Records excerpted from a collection
=== Begin Enclosure ===
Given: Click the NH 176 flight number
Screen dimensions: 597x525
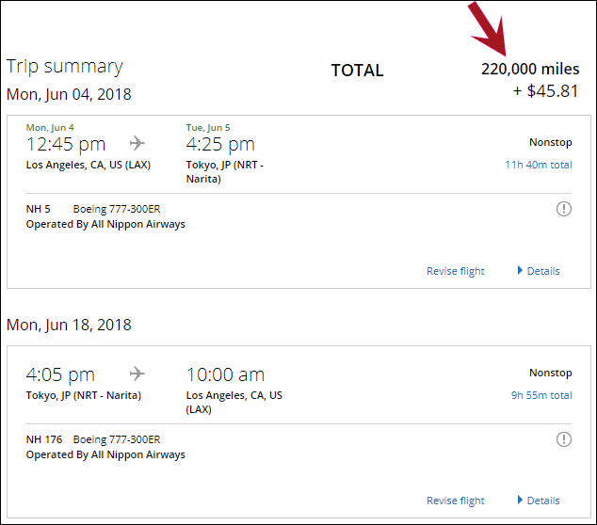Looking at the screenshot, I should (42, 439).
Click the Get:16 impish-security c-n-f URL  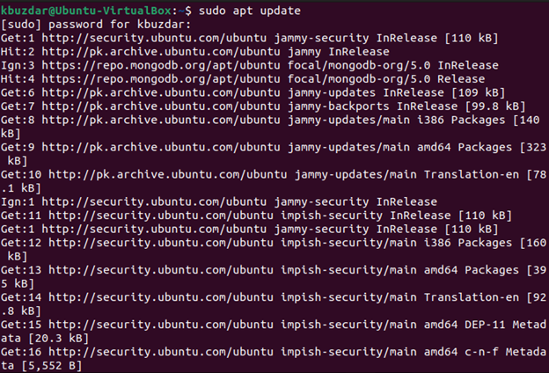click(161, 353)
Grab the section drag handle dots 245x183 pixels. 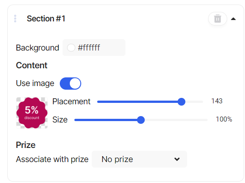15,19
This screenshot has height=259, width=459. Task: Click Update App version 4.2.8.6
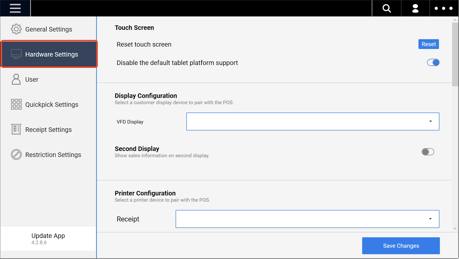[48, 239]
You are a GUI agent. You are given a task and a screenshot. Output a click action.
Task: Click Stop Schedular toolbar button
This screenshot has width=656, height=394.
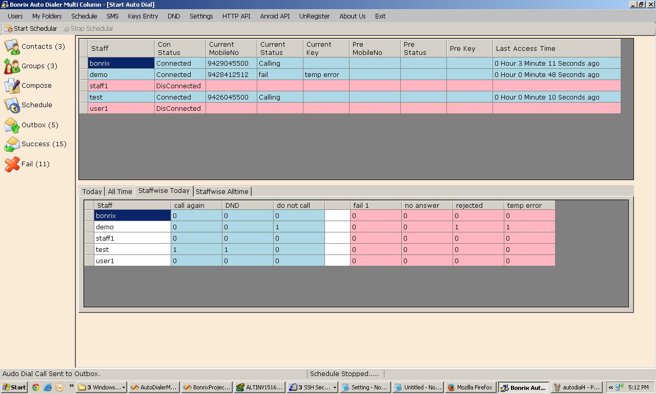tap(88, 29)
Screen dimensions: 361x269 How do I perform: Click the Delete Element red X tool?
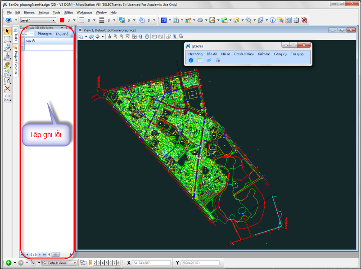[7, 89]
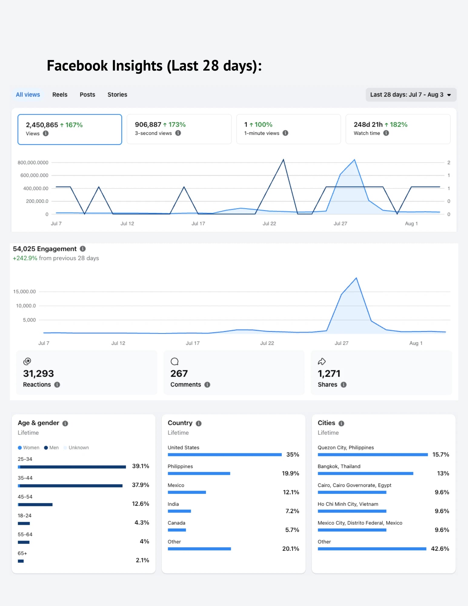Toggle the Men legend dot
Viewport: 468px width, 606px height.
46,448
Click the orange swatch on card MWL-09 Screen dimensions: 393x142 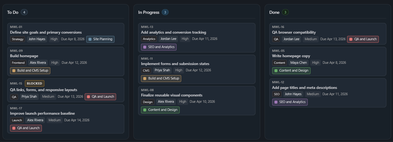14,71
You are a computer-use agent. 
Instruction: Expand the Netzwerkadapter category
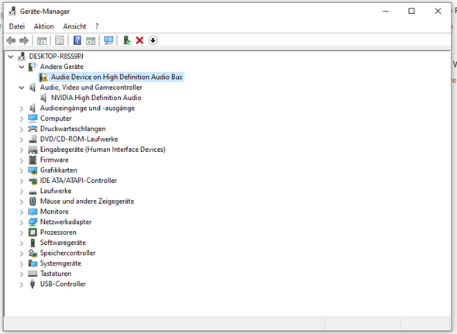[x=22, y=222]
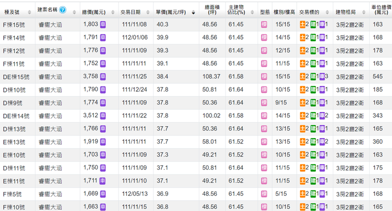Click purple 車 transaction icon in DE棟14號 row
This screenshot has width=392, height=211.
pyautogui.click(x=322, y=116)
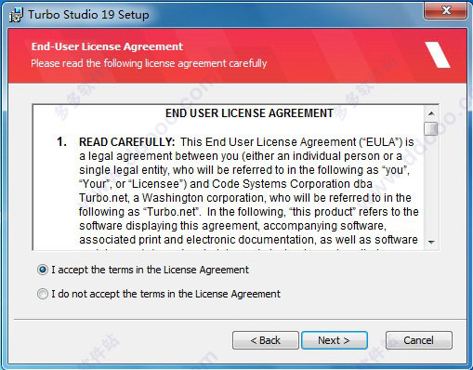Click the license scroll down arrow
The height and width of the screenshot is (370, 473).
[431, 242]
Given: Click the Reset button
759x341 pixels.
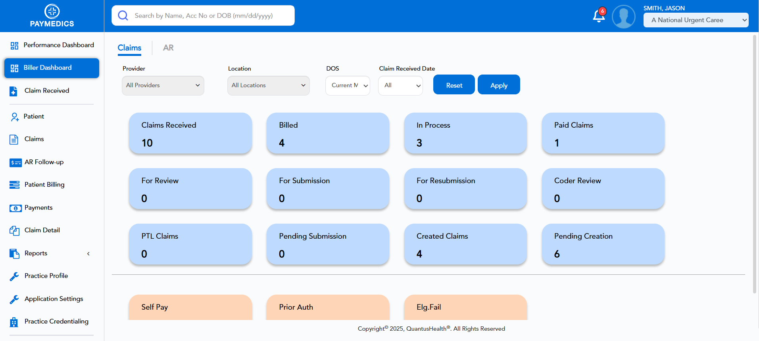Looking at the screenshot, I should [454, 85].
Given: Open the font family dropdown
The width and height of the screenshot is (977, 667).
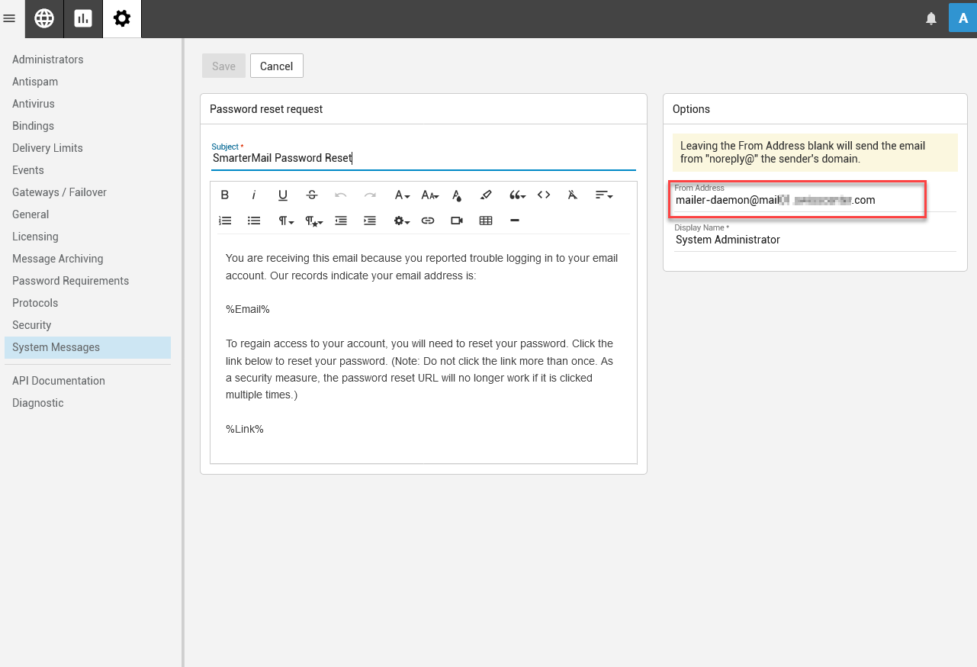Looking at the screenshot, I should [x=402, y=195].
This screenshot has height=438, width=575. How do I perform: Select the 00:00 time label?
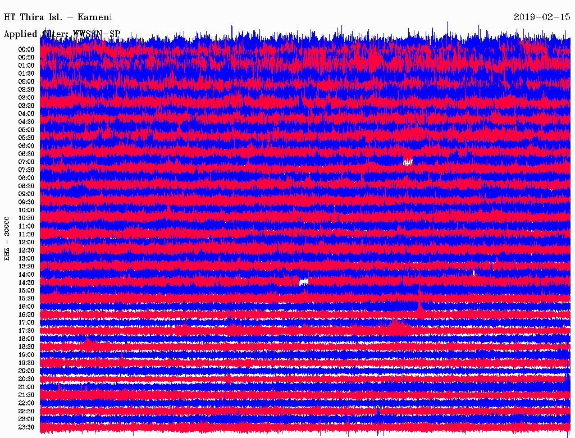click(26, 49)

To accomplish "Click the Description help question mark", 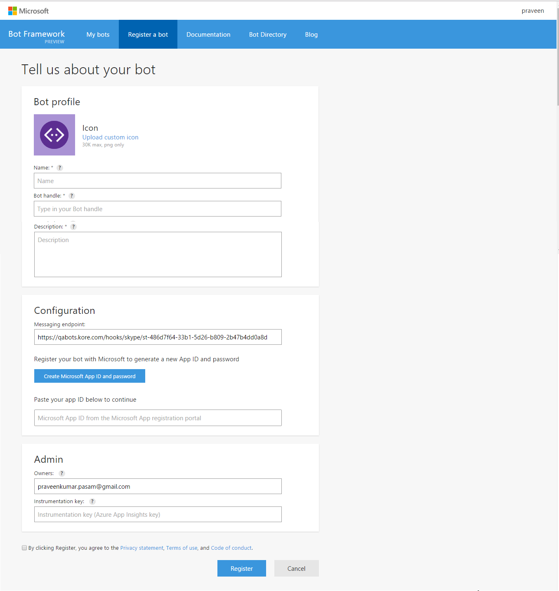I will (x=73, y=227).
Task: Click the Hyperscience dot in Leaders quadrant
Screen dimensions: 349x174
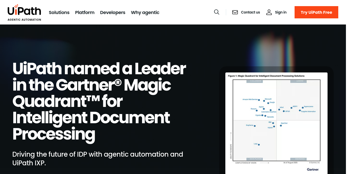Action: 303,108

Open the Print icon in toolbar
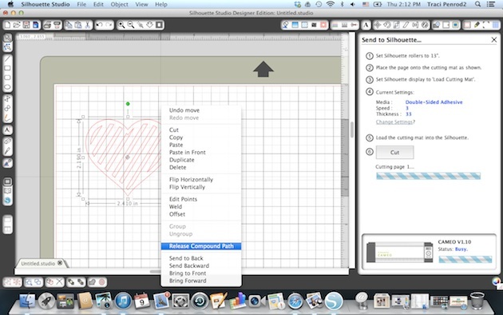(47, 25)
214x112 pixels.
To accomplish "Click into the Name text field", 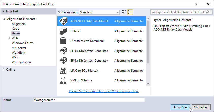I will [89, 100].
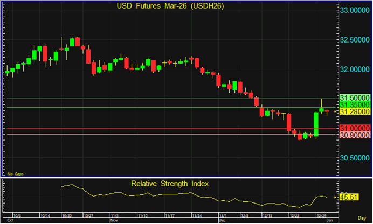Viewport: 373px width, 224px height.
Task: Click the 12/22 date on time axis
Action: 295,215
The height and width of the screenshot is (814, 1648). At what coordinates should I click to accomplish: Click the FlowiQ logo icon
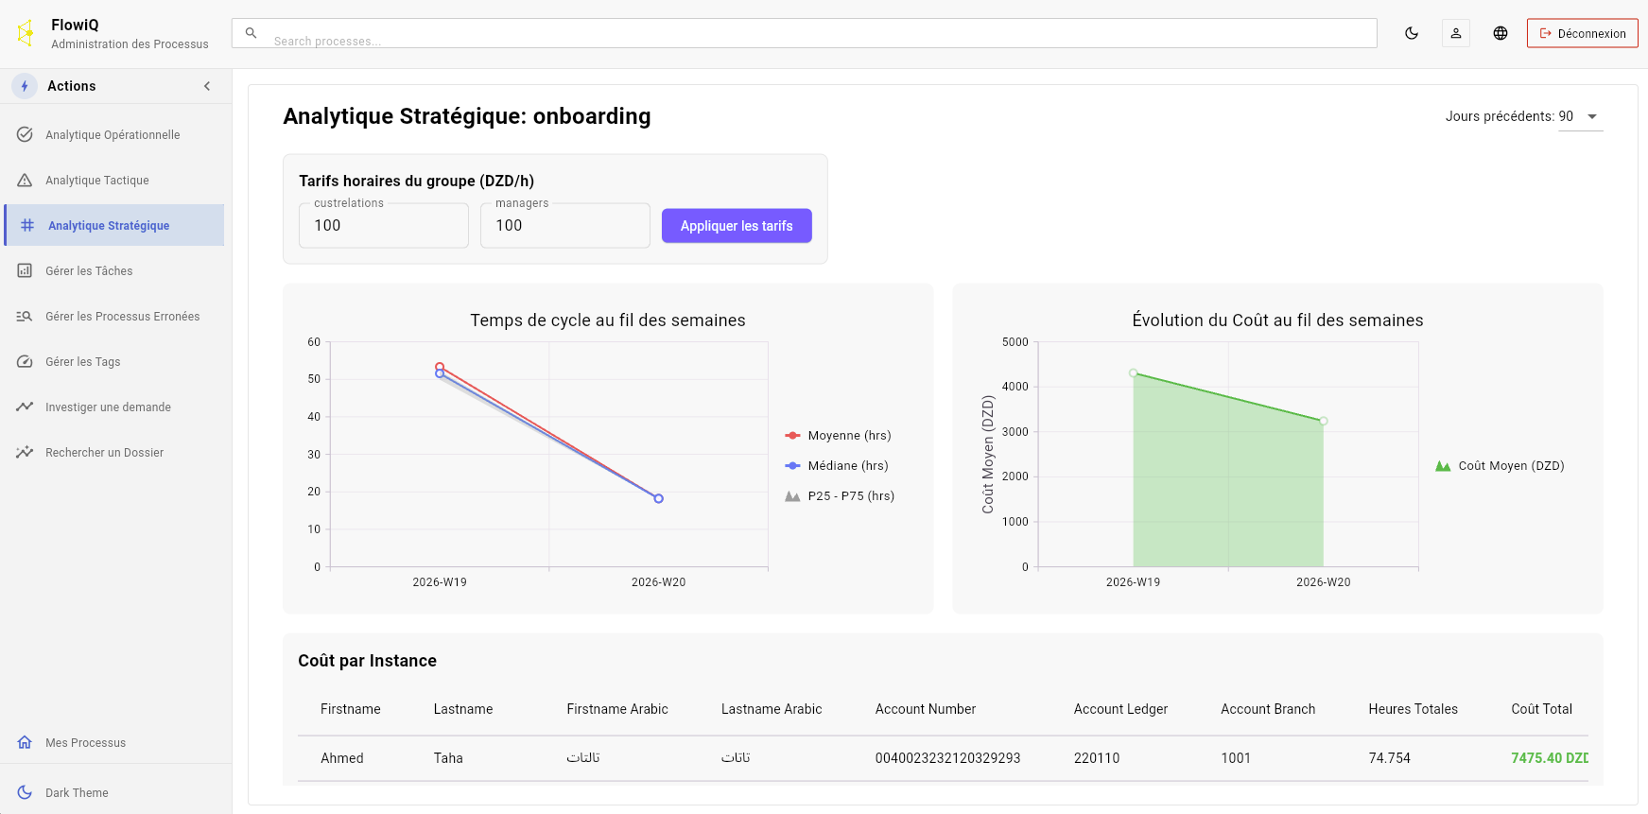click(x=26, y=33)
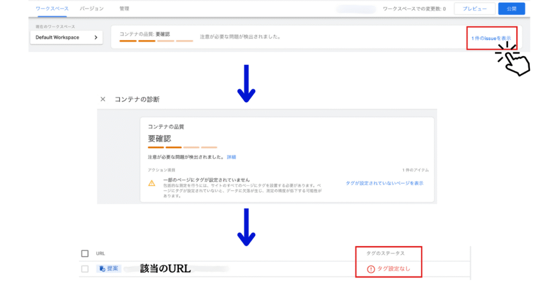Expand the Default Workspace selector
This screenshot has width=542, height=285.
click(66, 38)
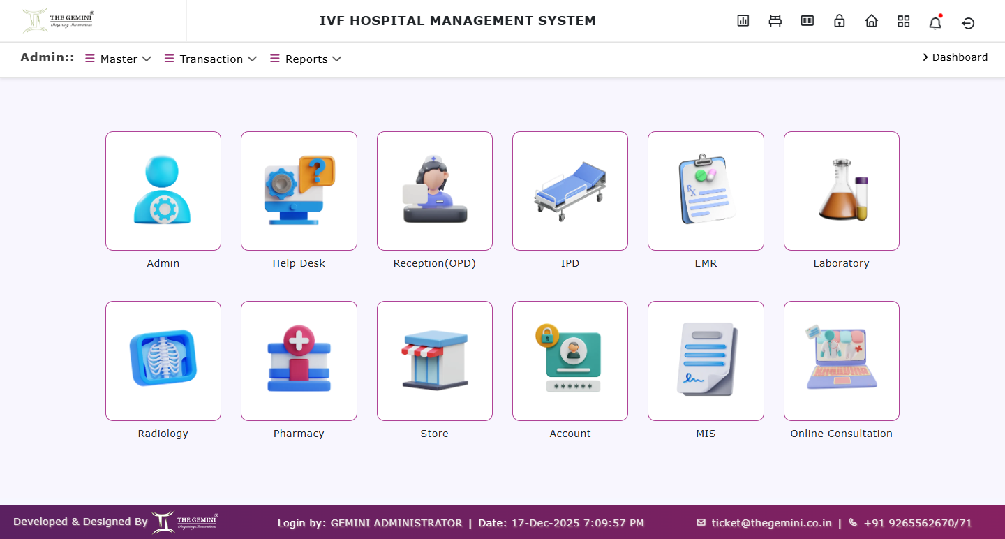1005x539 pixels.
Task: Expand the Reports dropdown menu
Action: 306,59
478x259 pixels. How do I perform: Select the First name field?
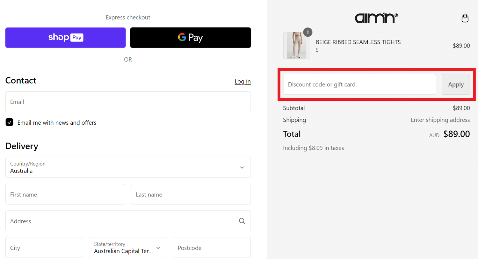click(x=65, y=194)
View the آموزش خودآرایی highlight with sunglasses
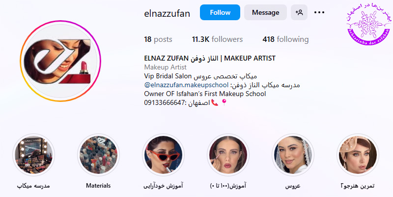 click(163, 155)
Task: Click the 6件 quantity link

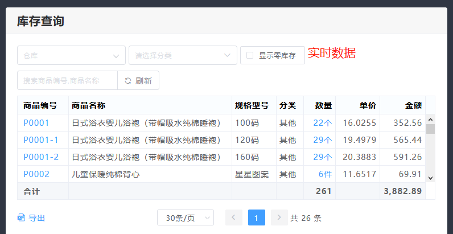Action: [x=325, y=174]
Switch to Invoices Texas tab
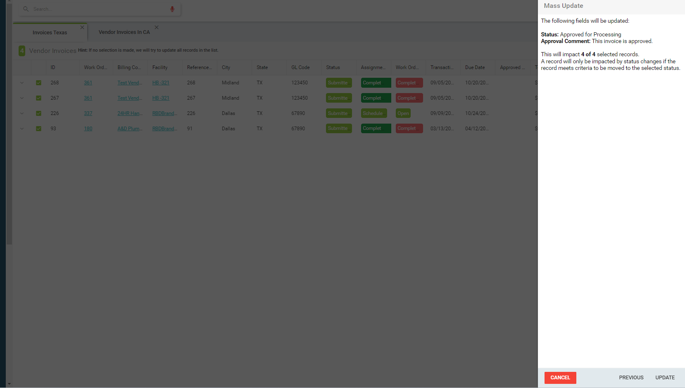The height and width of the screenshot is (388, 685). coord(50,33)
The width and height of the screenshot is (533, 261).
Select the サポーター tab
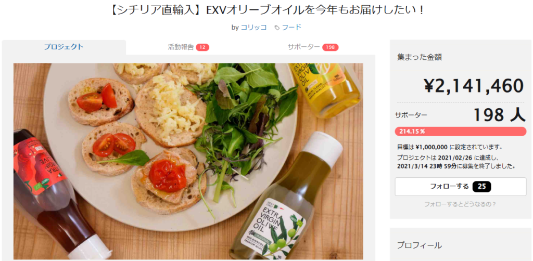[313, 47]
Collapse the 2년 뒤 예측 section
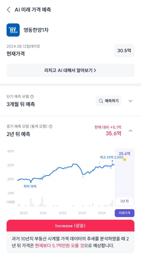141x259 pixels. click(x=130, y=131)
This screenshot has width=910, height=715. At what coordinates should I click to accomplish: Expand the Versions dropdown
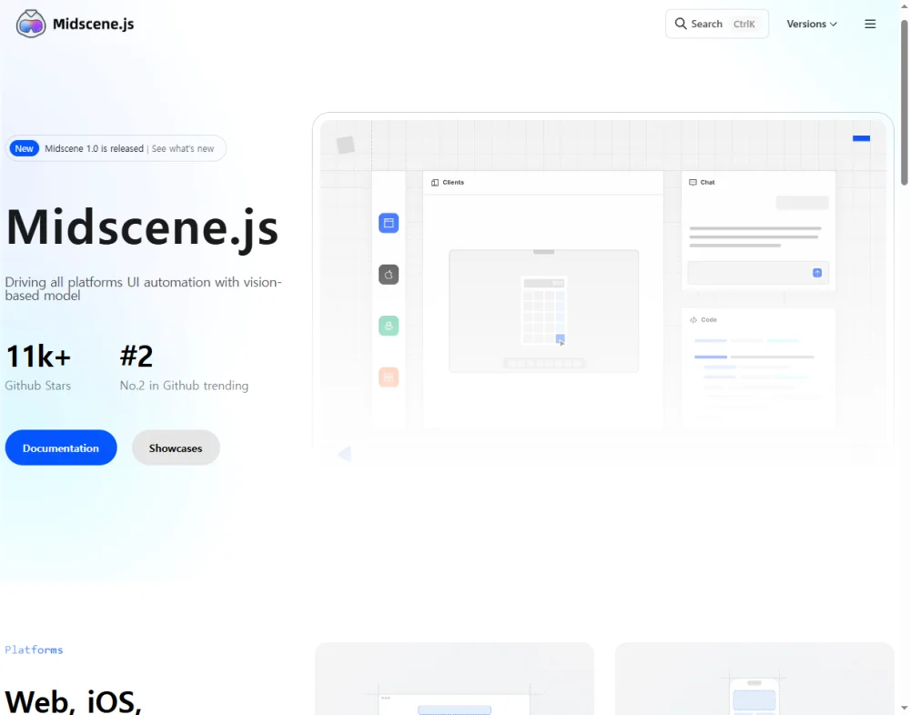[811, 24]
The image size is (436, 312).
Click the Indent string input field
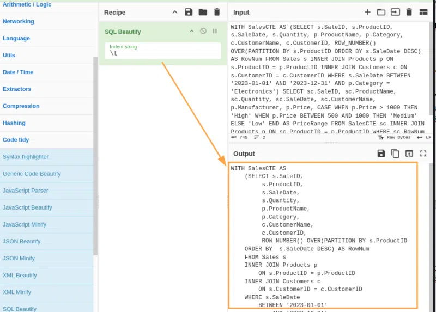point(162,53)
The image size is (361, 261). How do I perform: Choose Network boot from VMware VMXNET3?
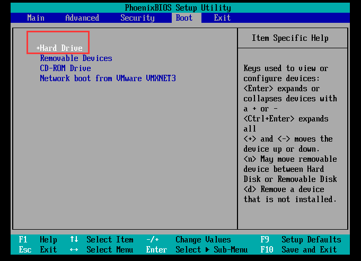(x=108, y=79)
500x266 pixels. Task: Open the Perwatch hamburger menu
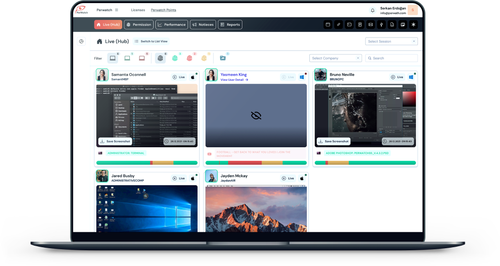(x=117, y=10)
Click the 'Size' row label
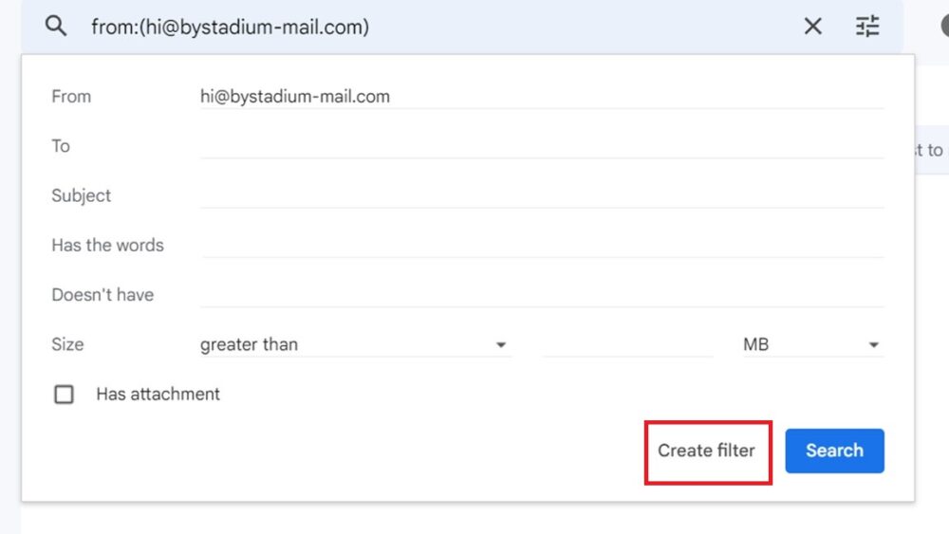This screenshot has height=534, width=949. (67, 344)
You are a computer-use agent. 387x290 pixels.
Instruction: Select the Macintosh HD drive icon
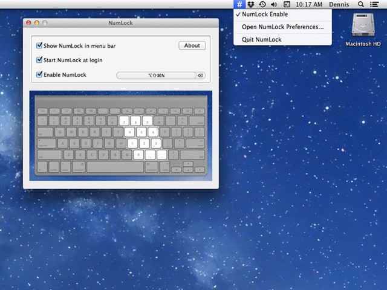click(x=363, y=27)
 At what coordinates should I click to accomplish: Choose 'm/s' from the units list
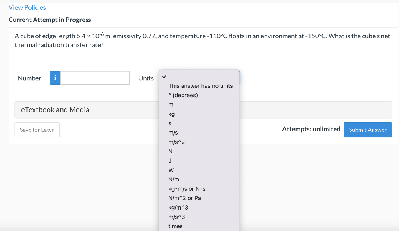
=== End Enclosure ===
** Task objective **
Find the lines in the entries above where "computer" occurs, and copy each of them.

** Response to this task **
You are a computer-use agent. 
You are a computer-use agent. 387x290 pixels.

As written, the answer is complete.